DIMINUER LA CONSOMMATION D’EAU
Pour former une feuille de papier, on dilue les fibres dans de l’eau. Au sortir des chaînes de production, le taux d’humidité relative du papier n’est plus que de 7%. Tout au long de la ligne de production, l’eau s’est évaporée lors du pressage et du séchage du papier ou a été restituée dans l’environnement après épuration. Limiter l’utilisation de l’eau est donc essentiel. La quantité d’eau utilisée pour fabriquer une tonne de papier a ainsi été réduite de 56 % en 30 ans.

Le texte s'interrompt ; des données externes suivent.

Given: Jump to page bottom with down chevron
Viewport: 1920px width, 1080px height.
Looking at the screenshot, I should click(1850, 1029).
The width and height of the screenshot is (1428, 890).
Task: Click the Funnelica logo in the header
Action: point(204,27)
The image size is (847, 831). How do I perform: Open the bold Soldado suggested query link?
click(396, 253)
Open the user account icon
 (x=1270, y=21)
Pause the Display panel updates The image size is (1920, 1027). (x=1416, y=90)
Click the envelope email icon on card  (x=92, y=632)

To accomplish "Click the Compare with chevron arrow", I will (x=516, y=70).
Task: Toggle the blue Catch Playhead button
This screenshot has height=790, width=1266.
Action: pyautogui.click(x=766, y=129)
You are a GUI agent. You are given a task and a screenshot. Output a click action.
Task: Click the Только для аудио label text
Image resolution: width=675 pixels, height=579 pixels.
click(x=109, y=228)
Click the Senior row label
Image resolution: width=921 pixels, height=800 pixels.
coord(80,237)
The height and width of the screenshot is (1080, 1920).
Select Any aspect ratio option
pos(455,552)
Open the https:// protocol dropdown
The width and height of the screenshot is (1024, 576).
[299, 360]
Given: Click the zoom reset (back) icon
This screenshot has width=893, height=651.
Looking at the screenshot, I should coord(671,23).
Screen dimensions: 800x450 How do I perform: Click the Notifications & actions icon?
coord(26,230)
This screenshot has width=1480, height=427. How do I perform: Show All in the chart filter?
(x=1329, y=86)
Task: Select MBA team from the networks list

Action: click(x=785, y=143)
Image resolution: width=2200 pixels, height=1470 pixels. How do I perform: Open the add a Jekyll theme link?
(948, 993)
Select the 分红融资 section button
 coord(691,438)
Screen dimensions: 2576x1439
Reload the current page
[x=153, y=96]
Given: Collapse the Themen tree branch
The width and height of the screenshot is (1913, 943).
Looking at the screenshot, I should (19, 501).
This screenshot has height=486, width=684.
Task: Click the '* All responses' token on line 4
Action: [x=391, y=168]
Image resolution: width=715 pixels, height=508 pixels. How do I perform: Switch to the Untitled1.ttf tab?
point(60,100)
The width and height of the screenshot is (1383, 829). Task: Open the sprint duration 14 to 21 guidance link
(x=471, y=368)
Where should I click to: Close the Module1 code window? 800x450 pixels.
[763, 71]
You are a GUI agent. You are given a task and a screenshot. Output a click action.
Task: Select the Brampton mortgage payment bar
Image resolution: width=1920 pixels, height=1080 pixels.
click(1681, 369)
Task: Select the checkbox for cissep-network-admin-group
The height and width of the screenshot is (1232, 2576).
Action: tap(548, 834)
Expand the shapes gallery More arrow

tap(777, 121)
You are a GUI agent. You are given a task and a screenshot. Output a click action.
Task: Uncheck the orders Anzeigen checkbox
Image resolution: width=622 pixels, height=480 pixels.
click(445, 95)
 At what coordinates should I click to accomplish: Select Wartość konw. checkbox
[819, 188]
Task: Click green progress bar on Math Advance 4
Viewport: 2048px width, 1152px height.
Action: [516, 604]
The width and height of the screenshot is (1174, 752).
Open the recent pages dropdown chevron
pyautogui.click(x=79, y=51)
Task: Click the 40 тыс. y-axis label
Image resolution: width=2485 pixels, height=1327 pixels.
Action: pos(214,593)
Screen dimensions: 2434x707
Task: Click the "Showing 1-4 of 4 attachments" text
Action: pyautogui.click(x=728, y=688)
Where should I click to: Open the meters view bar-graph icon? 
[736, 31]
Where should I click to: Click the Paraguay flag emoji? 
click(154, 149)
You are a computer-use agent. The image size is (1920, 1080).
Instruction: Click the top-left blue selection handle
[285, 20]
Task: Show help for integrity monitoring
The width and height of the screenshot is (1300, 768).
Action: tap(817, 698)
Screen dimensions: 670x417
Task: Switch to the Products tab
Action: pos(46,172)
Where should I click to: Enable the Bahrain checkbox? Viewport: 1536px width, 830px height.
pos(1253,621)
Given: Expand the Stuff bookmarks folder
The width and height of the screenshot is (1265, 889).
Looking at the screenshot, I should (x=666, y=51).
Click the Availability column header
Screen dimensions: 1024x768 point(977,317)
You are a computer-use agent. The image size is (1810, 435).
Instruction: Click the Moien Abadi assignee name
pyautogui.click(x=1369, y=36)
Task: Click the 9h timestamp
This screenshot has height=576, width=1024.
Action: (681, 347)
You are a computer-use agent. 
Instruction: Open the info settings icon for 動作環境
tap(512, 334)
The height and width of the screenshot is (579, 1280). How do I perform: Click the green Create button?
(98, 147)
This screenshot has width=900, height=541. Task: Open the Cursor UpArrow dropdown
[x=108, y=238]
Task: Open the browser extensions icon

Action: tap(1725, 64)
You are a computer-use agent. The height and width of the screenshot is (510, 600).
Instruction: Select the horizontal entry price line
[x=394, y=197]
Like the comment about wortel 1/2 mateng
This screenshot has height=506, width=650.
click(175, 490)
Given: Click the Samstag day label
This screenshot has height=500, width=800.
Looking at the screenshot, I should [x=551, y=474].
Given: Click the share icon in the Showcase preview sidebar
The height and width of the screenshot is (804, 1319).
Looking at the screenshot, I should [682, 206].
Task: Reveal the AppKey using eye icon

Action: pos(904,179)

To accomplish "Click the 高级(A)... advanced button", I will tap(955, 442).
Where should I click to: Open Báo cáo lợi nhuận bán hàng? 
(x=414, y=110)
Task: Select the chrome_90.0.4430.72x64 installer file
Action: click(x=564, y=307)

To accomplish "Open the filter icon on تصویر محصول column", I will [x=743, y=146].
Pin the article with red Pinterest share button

INDUSTRIE DU PAPIER ET ÉNERGIE RENOUVELABLE
Près de 55 % de l’énergie nécessaire à la fabrication du papier en Europe provient de ressources renouvelables (biomasse), le solde étant principalement assuré par le gaz (28 %) et l’électricité achetée (11 %). Charbon et pétrole ne sont donc pratiquement plus utilisés. Les producteurs de papier génèrent sur leurs sites près de la moitié de l’énergie dont ils ont besoin.
En recourant toujours plus à l’énergie renouvelable et en l’utilisant de façon plus efficace, le secteur du papier a réduit de 45 % ses émissions spécifiques de CO2 par tonne produite en l’espace de 20 ans. Il contribue ainsi à atteindre la neutralité climatique voulue par le Green Deal de l’Union européenne en 2050 et souscrit
entièrement aux objectifs de durabilité des Nations unies.